— Start INPUT —

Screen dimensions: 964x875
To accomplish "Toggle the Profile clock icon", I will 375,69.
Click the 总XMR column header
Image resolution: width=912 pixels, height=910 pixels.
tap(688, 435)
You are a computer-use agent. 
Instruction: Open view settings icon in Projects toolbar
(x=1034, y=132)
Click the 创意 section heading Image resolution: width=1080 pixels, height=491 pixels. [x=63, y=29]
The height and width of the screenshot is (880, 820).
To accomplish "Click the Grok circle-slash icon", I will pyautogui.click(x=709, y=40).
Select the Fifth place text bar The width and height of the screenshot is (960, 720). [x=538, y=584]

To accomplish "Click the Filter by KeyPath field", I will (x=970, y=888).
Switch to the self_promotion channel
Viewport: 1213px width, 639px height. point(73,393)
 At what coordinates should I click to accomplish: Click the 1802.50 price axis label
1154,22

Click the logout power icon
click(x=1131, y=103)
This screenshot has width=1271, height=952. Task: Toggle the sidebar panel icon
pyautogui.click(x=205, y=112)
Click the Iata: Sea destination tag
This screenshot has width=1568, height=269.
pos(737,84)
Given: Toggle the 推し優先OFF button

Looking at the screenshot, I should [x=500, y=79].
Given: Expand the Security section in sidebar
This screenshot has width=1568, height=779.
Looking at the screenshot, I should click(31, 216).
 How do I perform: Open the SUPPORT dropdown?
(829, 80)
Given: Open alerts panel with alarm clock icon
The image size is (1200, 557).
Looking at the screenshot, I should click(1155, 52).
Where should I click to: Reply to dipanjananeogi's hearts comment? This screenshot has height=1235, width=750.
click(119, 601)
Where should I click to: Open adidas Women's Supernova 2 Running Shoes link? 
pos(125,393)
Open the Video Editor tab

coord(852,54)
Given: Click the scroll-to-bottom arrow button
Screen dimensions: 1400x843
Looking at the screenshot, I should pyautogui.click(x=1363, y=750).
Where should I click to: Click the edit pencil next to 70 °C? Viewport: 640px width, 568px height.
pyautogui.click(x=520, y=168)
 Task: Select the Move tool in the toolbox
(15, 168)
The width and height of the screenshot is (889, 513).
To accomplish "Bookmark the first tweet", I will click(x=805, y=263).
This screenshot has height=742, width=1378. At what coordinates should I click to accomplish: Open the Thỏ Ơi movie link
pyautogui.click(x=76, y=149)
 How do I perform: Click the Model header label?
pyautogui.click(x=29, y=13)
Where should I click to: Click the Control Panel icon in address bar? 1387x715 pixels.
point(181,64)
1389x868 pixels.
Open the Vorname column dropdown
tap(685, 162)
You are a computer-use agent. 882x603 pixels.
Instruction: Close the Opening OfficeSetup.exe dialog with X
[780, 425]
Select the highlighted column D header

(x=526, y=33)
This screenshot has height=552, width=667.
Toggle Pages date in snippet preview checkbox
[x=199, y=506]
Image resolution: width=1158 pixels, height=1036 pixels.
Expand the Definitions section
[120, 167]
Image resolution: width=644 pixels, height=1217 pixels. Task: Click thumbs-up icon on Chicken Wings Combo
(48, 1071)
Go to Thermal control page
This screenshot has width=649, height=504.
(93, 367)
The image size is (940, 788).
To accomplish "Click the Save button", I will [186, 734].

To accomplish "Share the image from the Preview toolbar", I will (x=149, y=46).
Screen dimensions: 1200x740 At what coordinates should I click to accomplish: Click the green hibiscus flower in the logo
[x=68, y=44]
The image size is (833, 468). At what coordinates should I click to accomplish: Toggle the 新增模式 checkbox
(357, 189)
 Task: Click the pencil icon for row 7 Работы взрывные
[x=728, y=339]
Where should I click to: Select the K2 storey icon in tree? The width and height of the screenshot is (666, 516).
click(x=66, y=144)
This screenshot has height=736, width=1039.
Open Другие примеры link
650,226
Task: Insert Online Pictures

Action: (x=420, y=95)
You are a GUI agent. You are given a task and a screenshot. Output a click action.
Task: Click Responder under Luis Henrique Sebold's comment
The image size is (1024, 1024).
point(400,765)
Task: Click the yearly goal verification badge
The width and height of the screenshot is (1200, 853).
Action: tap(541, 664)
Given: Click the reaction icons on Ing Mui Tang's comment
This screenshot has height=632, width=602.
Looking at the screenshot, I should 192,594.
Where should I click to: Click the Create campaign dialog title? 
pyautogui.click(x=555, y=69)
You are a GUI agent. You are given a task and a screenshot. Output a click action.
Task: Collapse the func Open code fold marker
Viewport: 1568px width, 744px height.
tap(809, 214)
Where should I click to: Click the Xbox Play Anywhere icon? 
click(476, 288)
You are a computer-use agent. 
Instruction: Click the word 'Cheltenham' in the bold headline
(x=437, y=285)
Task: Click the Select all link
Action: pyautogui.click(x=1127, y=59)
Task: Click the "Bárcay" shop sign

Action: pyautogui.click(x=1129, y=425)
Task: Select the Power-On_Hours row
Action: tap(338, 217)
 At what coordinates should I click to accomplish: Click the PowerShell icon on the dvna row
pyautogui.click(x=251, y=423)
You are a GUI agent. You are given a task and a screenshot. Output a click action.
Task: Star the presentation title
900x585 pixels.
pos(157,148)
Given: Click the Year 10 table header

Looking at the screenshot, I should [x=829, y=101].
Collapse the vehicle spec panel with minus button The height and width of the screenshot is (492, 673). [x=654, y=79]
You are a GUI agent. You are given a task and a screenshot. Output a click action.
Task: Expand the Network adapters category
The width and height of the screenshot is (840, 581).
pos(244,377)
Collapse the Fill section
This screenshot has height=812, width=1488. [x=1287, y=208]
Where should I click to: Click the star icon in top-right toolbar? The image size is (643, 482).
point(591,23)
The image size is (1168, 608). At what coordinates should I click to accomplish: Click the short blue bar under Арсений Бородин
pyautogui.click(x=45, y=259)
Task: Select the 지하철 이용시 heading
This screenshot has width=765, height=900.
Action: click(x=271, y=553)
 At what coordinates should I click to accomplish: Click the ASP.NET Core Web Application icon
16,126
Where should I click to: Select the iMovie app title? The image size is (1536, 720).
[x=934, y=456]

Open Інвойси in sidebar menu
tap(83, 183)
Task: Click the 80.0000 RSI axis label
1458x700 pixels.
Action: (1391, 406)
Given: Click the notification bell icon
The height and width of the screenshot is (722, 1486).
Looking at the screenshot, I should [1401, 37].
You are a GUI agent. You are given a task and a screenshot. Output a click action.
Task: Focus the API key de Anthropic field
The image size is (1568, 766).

— End INPUT —

(BRIEF) Rewrite all of the records above, swapping "Where should I click to" for "Where do I click to" everywhere it occurs and leaving the rest untouched.

(ANSWER TO THE EXERCISE)
Screen dimensions: 964x875
To accomplish "Toggle the Profile clock icon", I will 375,69.
Click the 总XMR column header
Image resolution: width=912 pixels, height=910 pixels.
tap(688, 435)
You are a computer-use agent. 
Instruction: Open view settings icon in Projects toolbar
(x=1034, y=132)
Click the 创意 section heading Image resolution: width=1080 pixels, height=491 pixels. [x=63, y=29]
The height and width of the screenshot is (880, 820).
To accomplish "Click the Grok circle-slash icon", I will pyautogui.click(x=709, y=40).
Select the Fifth place text bar The width and height of the screenshot is (960, 720). [x=538, y=584]

To accomplish "Click the Filter by KeyPath field", I will (x=970, y=888).
Switch to the self_promotion channel
Viewport: 1213px width, 639px height. point(73,393)
 At what coordinates should I click to accomplish: Click the 1802.50 price axis label
1154,22

Click the logout power icon
click(x=1131, y=103)
This screenshot has width=1271, height=952. Task: Toggle the sidebar panel icon
pyautogui.click(x=205, y=112)
Click the Iata: Sea destination tag
This screenshot has width=1568, height=269.
pos(737,84)
Given: Toggle the 推し優先OFF button

Looking at the screenshot, I should [x=500, y=79].
Given: Expand the Security section in sidebar
This screenshot has width=1568, height=779.
Looking at the screenshot, I should click(31, 216).
 How do I perform: Open the SUPPORT dropdown?
(829, 80)
Given: Open alerts panel with alarm clock icon
The image size is (1200, 557).
Looking at the screenshot, I should click(1155, 52).
Where do I click to: Reply to dipanjananeogi's hearts comment? This screenshot has height=1235, width=750.
click(119, 601)
Where do I click to: Open adidas Women's Supernova 2 Running Shoes link? 
pos(125,393)
Open the Video Editor tab

coord(852,54)
Given: Click the scroll-to-bottom arrow button
Screen dimensions: 1400x843
Looking at the screenshot, I should pyautogui.click(x=1363, y=750).
Where do I click to: Click the edit pencil next to 70 °C? Viewport: 640px width, 568px height.
pyautogui.click(x=520, y=168)
 Task: Select the Move tool in the toolbox
(15, 168)
The width and height of the screenshot is (889, 513).
To accomplish "Bookmark the first tweet", I will click(x=805, y=263).
This screenshot has height=742, width=1378. At what coordinates should I click to accomplish: Open the Thỏ Ơi movie link
pyautogui.click(x=76, y=149)
 How do I perform: Click the Model header label?
pyautogui.click(x=29, y=13)
Where do I click to: Click the Control Panel icon in address bar? 1387x715 pixels.
point(181,64)
1389x868 pixels.
Open the Vorname column dropdown
tap(685, 162)
You are a computer-use agent. 882x603 pixels.
Instruction: Close the Opening OfficeSetup.exe dialog with X
[780, 425]
Select the highlighted column D header

(x=526, y=33)
This screenshot has height=552, width=667.
Toggle Pages date in snippet preview checkbox
[x=199, y=506]
Image resolution: width=1158 pixels, height=1036 pixels.
Expand the Definitions section
[120, 167]
Image resolution: width=644 pixels, height=1217 pixels. Task: Click thumbs-up icon on Chicken Wings Combo
(48, 1071)
Go to Thermal control page
This screenshot has width=649, height=504.
(93, 367)
The image size is (940, 788).
To accomplish "Click the Save button", I will [186, 734].

To accomplish "Share the image from the Preview toolbar", I will (x=149, y=46).
Screen dimensions: 1200x740 At what coordinates should I click to accomplish: Click the green hibiscus flower in the logo
[x=68, y=44]
The image size is (833, 468). At what coordinates should I click to accomplish: Toggle the 新增模式 checkbox
(357, 189)
 Task: Click the pencil icon for row 7 Работы взрывные
[x=728, y=339]
Where do I click to: Select the K2 storey icon in tree? The width and height of the screenshot is (666, 516).
click(x=66, y=144)
This screenshot has height=736, width=1039.
Open Другие примеры link
650,226
Task: Insert Online Pictures

Action: (x=420, y=95)
You are a GUI agent. You are given a task and a screenshot. Output a click action.
Task: Click Responder under Luis Henrique Sebold's comment
The image size is (1024, 1024).
point(400,765)
Task: Click the yearly goal verification badge
The width and height of the screenshot is (1200, 853).
Action: tap(541, 664)
Given: Click the reaction icons on Ing Mui Tang's comment
This screenshot has height=632, width=602.
Looking at the screenshot, I should 192,594.
Where do I click to: Click the Create campaign dialog title? 
pyautogui.click(x=555, y=69)
You are a GUI agent. You are given a task and a screenshot. Output a click action.
Task: Collapse the func Open code fold marker
Viewport: 1568px width, 744px height.
tap(809, 214)
Where do I click to: Click the Xbox Play Anywhere icon? 
click(476, 288)
You are a computer-use agent. 
Instruction: Click the word 'Cheltenham' in the bold headline
(x=437, y=285)
Task: Click the Select all link
Action: pyautogui.click(x=1127, y=59)
Task: Click the "Bárcay" shop sign

Action: pyautogui.click(x=1129, y=425)
Task: Select the Power-On_Hours row
Action: tap(338, 217)
 At what coordinates should I click to accomplish: Click the PowerShell icon on the dvna row
pyautogui.click(x=251, y=423)
You are a GUI agent. You are given a task and a screenshot. Output a click action.
Task: Star the presentation title
900x585 pixels.
pos(157,148)
Given: Click the Year 10 table header

Looking at the screenshot, I should [x=829, y=101].
Collapse the vehicle spec panel with minus button The height and width of the screenshot is (492, 673). [x=654, y=79]
You are a GUI agent. You are given a task and a screenshot. Output a click action.
Task: Expand the Network adapters category
The width and height of the screenshot is (840, 581).
pos(244,377)
Collapse the Fill section
This screenshot has height=812, width=1488. [x=1287, y=208]
Where do I click to: Click the star icon in top-right toolbar? The image size is (643, 482).
point(591,23)
The image size is (1168, 608). At what coordinates should I click to accomplish: Click the short blue bar under Арсений Бородин
pyautogui.click(x=45, y=259)
Task: Select the 지하철 이용시 heading
This screenshot has width=765, height=900.
Action: click(x=271, y=553)
 At what coordinates should I click to accomplish: Click the ASP.NET Core Web Application icon
16,126
Where do I click to: Select the iMovie app title? The image size is (1536, 720).
[x=934, y=456]

Open Інвойси in sidebar menu
tap(83, 183)
Task: Click the 80.0000 RSI axis label
1458x700 pixels.
Action: (1391, 406)
Given: Click the notification bell icon
The height and width of the screenshot is (722, 1486).
Looking at the screenshot, I should [1401, 37].
You are a GUI agent. You are given a task and a screenshot. Output a click action.
Task: Focus the API key de Anthropic field
The image size is (1568, 766).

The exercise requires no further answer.